• **Problem to work on**
Please rewrite the rows below, putting "section" in place of "panel" and leaving everything else as it is.

• **Material for this task**
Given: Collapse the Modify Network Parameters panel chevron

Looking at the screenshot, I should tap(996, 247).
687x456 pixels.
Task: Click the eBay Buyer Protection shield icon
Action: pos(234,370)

• **Solved exercise**
Given: Collapse the Modify Network Parameters section chevron

Looking at the screenshot, I should tap(996, 247).
687x456 pixels.
Task: Click the eBay Buyer Protection shield icon
Action: pos(234,370)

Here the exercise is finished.